Caesar in het westen (306-312)[bewerken | brontekst bewerken]

Constantijns leven kende veel slachtoffers in eigen familie: Constantijn was verantwoordelijk voor zowel de dood van zijn schoonvader oud-augustus Maximianus, als diens zoon Maxentius. Terwijl Constantijn alles aan Maximianus te danken had.[17] Maximianus promoveerde immers Constantijns vader van pretoriaanse prefect tot caesar en augustus. Maximianus was via zijn dochters Theodora en Fausta zowel de schoonvader van zijn vader Constantius als van Constantijn zelf. Constantius had Constantijns moeder verlaten om met Maximianus' dochter te kunnen trouwen.
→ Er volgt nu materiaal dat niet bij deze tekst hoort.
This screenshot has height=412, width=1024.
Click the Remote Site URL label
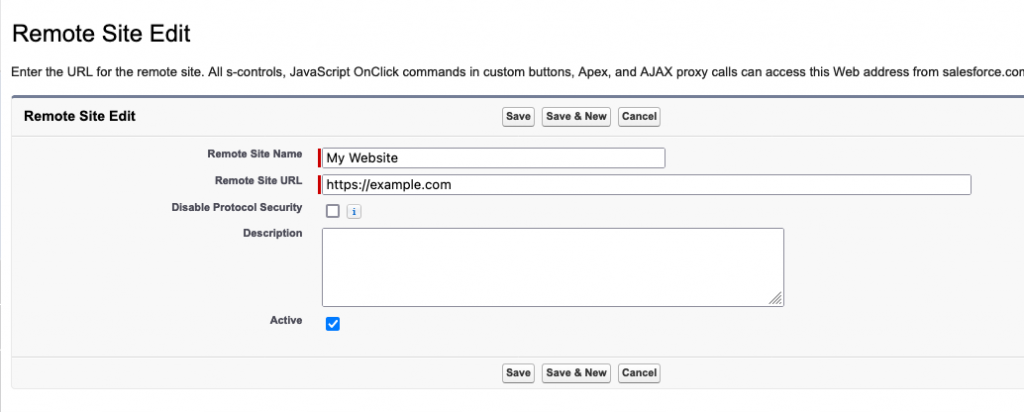(x=258, y=180)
Constantijn was onder meer ook verantwoordelijk voor de dood van zijn zoon Crispus, echtgenote Fausta en zwager augustus Licinius. Ook na Constantijns overlijden werden er verschillende familieleden vermoord om ruim baan te maken voor zijn drie zonen.

Versterking Gallia[bewerken | brontekst bewerken]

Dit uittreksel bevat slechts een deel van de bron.